(Work to be completed) All of the lines below should be copied word for word.

(Records from a collection)
*****

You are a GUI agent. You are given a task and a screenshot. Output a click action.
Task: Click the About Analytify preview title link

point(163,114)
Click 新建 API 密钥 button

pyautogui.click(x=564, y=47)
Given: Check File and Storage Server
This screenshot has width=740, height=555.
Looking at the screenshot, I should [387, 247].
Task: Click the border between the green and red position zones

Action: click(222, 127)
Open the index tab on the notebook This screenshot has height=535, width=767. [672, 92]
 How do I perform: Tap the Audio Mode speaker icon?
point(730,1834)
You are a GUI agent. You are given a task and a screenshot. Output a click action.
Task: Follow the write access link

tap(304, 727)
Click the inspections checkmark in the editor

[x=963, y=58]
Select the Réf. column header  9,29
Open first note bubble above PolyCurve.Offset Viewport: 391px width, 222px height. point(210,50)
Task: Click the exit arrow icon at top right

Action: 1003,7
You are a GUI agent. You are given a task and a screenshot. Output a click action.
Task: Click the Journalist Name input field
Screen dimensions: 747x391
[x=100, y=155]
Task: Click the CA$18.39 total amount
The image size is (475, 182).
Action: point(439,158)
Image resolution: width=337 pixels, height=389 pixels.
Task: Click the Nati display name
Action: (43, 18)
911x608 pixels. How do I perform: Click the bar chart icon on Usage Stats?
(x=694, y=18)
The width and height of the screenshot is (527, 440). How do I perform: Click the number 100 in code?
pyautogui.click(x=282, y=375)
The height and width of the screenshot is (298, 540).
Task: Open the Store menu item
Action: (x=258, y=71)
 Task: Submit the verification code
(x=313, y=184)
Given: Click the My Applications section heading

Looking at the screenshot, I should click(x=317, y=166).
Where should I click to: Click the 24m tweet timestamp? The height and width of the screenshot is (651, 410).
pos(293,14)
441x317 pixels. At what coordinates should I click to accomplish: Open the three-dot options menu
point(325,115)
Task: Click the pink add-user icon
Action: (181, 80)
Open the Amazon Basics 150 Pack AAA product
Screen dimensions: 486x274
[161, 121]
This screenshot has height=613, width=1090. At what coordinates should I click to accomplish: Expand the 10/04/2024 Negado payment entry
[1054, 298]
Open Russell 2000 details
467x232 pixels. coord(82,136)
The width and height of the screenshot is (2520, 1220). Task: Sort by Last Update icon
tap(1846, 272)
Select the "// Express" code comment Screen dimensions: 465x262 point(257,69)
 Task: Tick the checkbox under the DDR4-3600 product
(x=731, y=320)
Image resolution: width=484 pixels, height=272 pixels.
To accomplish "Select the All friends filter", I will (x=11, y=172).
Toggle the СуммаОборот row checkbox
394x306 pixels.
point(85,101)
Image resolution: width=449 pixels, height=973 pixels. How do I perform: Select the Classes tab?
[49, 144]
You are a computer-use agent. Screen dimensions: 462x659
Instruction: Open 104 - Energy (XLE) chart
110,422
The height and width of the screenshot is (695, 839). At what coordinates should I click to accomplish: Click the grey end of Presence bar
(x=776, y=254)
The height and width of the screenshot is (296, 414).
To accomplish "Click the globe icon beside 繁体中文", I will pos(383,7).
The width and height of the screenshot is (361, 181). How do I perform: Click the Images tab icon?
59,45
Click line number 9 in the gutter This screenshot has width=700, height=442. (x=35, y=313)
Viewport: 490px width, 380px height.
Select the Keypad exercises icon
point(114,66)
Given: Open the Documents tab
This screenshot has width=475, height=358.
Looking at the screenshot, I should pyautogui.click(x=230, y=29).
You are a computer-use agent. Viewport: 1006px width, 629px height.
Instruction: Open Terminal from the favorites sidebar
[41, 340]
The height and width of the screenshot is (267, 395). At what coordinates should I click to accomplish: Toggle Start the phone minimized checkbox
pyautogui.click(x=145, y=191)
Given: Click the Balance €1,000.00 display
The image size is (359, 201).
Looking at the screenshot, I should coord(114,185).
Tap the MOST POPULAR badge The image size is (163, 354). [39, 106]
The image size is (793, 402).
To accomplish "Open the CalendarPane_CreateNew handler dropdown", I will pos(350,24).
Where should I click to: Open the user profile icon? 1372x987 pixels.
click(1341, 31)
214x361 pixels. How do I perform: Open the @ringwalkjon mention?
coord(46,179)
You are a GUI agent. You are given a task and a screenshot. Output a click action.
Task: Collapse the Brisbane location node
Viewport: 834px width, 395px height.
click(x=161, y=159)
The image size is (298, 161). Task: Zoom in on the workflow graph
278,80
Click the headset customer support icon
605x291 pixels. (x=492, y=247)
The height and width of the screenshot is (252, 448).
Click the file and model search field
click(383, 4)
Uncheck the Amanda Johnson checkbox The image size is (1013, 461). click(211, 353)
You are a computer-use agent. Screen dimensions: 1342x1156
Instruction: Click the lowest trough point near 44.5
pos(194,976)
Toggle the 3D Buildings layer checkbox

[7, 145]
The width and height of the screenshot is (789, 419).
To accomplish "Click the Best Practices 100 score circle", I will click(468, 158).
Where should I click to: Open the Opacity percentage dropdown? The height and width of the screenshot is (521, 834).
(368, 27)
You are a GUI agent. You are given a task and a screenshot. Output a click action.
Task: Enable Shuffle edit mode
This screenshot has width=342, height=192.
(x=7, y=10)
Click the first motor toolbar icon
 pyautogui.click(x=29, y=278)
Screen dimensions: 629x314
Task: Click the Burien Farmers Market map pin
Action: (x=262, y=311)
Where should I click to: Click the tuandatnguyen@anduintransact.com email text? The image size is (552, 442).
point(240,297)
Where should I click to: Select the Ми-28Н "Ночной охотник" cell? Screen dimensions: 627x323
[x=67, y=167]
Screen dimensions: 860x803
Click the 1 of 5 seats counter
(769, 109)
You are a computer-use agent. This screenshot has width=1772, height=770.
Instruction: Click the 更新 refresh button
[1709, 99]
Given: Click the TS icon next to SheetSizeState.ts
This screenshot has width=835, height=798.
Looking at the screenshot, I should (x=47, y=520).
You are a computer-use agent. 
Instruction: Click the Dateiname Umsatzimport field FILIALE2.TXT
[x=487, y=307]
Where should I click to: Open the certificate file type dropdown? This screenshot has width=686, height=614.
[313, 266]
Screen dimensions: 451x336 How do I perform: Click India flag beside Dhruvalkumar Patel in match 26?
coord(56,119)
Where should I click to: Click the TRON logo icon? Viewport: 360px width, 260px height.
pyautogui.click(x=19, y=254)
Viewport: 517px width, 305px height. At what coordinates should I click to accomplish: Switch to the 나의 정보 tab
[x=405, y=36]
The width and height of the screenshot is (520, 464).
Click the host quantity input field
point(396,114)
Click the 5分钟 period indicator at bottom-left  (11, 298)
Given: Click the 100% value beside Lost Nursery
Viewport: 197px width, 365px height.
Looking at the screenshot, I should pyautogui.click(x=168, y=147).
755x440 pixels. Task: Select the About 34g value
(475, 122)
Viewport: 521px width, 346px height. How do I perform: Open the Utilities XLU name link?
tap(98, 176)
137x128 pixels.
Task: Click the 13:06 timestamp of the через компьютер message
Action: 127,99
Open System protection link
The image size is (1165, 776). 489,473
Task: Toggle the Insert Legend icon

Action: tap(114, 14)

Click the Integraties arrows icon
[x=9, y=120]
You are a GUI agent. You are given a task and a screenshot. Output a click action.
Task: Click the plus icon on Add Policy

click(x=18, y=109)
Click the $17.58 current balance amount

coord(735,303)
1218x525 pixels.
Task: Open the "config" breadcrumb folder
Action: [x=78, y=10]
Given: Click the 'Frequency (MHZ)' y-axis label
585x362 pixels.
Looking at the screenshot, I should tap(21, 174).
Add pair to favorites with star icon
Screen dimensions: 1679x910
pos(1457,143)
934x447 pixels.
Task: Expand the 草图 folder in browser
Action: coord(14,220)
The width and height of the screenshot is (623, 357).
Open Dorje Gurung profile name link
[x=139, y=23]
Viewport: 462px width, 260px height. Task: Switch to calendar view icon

*****

(Finished exercise)
You are a GUI agent. You are given a task and a screenshot. Output a click action.
Task: Click the About Analytify preview title link

point(163,114)
Click 新建 API 密钥 button

pyautogui.click(x=564, y=47)
Given: Check File and Storage Server
This screenshot has width=740, height=555.
Looking at the screenshot, I should [387, 247].
Task: Click the border between the green and red position zones

Action: click(222, 127)
Open the index tab on the notebook This screenshot has height=535, width=767. [672, 92]
 How do I perform: Tap the Audio Mode speaker icon?
point(730,1834)
You are a GUI agent. You are given a task and a screenshot. Output a click action.
Task: Follow the write access link

tap(304, 727)
Click the inspections checkmark in the editor

[x=963, y=58]
Select the Réf. column header  9,29
Open first note bubble above PolyCurve.Offset Viewport: 391px width, 222px height. point(210,50)
Task: Click the exit arrow icon at top right

Action: 1003,7
You are a GUI agent. You are given a task and a screenshot. Output a click action.
Task: Click the Journalist Name input field
Screen dimensions: 747x391
[x=100, y=155]
Task: Click the CA$18.39 total amount
The image size is (475, 182).
Action: point(439,158)
Image resolution: width=337 pixels, height=389 pixels.
Task: Click the Nati display name
Action: (43, 18)
911x608 pixels. How do I perform: Click the bar chart icon on Usage Stats?
(x=694, y=18)
The width and height of the screenshot is (527, 440). How do I perform: Click the number 100 in code?
pyautogui.click(x=282, y=375)
The height and width of the screenshot is (298, 540).
Task: Open the Store menu item
Action: (x=258, y=71)
 Task: Submit the verification code
(x=313, y=184)
Given: Click the My Applications section heading

Looking at the screenshot, I should click(x=317, y=166).
Where should I click to: Click the 24m tweet timestamp? The height and width of the screenshot is (651, 410).
pos(293,14)
441x317 pixels. At what coordinates should I click to accomplish: Open the three-dot options menu
point(325,115)
Task: Click the pink add-user icon
Action: (181, 80)
Open the Amazon Basics 150 Pack AAA product
Screen dimensions: 486x274
[161, 121]
This screenshot has height=613, width=1090. At what coordinates should I click to accomplish: Expand the 10/04/2024 Negado payment entry
[1054, 298]
Open Russell 2000 details
467x232 pixels. coord(82,136)
The width and height of the screenshot is (2520, 1220). Task: Sort by Last Update icon
tap(1846, 272)
Select the "// Express" code comment Screen dimensions: 465x262 point(257,69)
 Task: Tick the checkbox under the DDR4-3600 product
(x=731, y=320)
Image resolution: width=484 pixels, height=272 pixels.
To accomplish "Select the All friends filter", I will (x=11, y=172).
Toggle the СуммаОборот row checkbox
394x306 pixels.
point(85,101)
Image resolution: width=449 pixels, height=973 pixels. How do I perform: Select the Classes tab?
[49, 144]
You are a computer-use agent. Screen dimensions: 462x659
Instruction: Open 104 - Energy (XLE) chart
110,422
The height and width of the screenshot is (695, 839). At what coordinates should I click to accomplish: Click the grey end of Presence bar
(x=776, y=254)
The height and width of the screenshot is (296, 414).
To accomplish "Click the globe icon beside 繁体中文", I will pos(383,7).
The width and height of the screenshot is (361, 181). How do I perform: Click the Images tab icon?
59,45
Click line number 9 in the gutter This screenshot has width=700, height=442. (x=35, y=313)
Viewport: 490px width, 380px height.
Select the Keypad exercises icon
point(114,66)
Given: Open the Documents tab
This screenshot has width=475, height=358.
Looking at the screenshot, I should pyautogui.click(x=230, y=29).
You are a computer-use agent. Viewport: 1006px width, 629px height.
Instruction: Open Terminal from the favorites sidebar
[41, 340]
The height and width of the screenshot is (267, 395). At what coordinates should I click to accomplish: Toggle Start the phone minimized checkbox
pyautogui.click(x=145, y=191)
Given: Click the Balance €1,000.00 display
The image size is (359, 201).
Looking at the screenshot, I should coord(114,185).
Tap the MOST POPULAR badge The image size is (163, 354). [39, 106]
The image size is (793, 402).
To accomplish "Open the CalendarPane_CreateNew handler dropdown", I will pos(350,24).
Where should I click to: Open the user profile icon? 1372x987 pixels.
click(1341, 31)
214x361 pixels. How do I perform: Open the @ringwalkjon mention?
coord(46,179)
You are a GUI agent. You are given a task and a screenshot. Output a click action.
Task: Collapse the Brisbane location node
Viewport: 834px width, 395px height.
click(x=161, y=159)
The image size is (298, 161). Task: Zoom in on the workflow graph
278,80
Click the headset customer support icon
605x291 pixels. (x=492, y=247)
The height and width of the screenshot is (252, 448).
Click the file and model search field
click(383, 4)
Uncheck the Amanda Johnson checkbox The image size is (1013, 461). click(211, 353)
You are a computer-use agent. Screen dimensions: 1342x1156
Instruction: Click the lowest trough point near 44.5
pos(194,976)
Toggle the 3D Buildings layer checkbox

[7, 145]
The width and height of the screenshot is (789, 419).
To accomplish "Click the Best Practices 100 score circle", I will click(468, 158).
Where should I click to: Open the Opacity percentage dropdown? The height and width of the screenshot is (521, 834).
(368, 27)
You are a GUI agent. You are given a task and a screenshot. Output a click action.
Task: Enable Shuffle edit mode
This screenshot has width=342, height=192.
(x=7, y=10)
Click the first motor toolbar icon
 pyautogui.click(x=29, y=278)
Screen dimensions: 629x314
Task: Click the Burien Farmers Market map pin
Action: (x=262, y=311)
Where should I click to: Click the tuandatnguyen@anduintransact.com email text? The image size is (552, 442).
point(240,297)
Where should I click to: Select the Ми-28Н "Ночной охотник" cell? Screen dimensions: 627x323
[x=67, y=167]
Screen dimensions: 860x803
Click the 1 of 5 seats counter
(769, 109)
You are a computer-use agent. This screenshot has width=1772, height=770.
Instruction: Click the 更新 refresh button
[1709, 99]
Given: Click the TS icon next to SheetSizeState.ts
This screenshot has width=835, height=798.
Looking at the screenshot, I should (x=47, y=520).
You are a computer-use agent. 
Instruction: Click the Dateiname Umsatzimport field FILIALE2.TXT
[x=487, y=307]
Where should I click to: Open the certificate file type dropdown? This screenshot has width=686, height=614.
[313, 266]
Screen dimensions: 451x336 How do I perform: Click India flag beside Dhruvalkumar Patel in match 26?
coord(56,119)
Where should I click to: Click the TRON logo icon? Viewport: 360px width, 260px height.
pyautogui.click(x=19, y=254)
Viewport: 517px width, 305px height. At what coordinates should I click to accomplish: Switch to the 나의 정보 tab
[x=405, y=36]
The width and height of the screenshot is (520, 464).
Click the host quantity input field
point(396,114)
Click the 5分钟 period indicator at bottom-left  (11, 298)
Given: Click the 100% value beside Lost Nursery
Viewport: 197px width, 365px height.
Looking at the screenshot, I should pyautogui.click(x=168, y=147).
755x440 pixels. Task: Select the About 34g value
(475, 122)
Viewport: 521px width, 346px height. How do I perform: Open the Utilities XLU name link?
tap(98, 176)
137x128 pixels.
Task: Click the 13:06 timestamp of the через компьютер message
Action: 127,99
Open System protection link
The image size is (1165, 776). 489,473
Task: Toggle the Insert Legend icon

Action: tap(114, 14)

Click the Integraties arrows icon
[x=9, y=120]
You are a GUI agent. You are given a task and a screenshot. Output a click action.
Task: Click the plus icon on Add Policy

click(x=18, y=109)
Click the $17.58 current balance amount

coord(735,303)
1218x525 pixels.
Task: Open the "config" breadcrumb folder
Action: [x=78, y=10]
Given: Click the 'Frequency (MHZ)' y-axis label
585x362 pixels.
Looking at the screenshot, I should tap(21, 174).
Add pair to favorites with star icon
Screen dimensions: 1679x910
pos(1457,143)
934x447 pixels.
Task: Expand the 草图 folder in browser
Action: coord(14,220)
The width and height of the screenshot is (623, 357).
Open Dorje Gurung profile name link
[x=139, y=23]
Viewport: 462px width, 260px height. Task: Switch to calendar view icon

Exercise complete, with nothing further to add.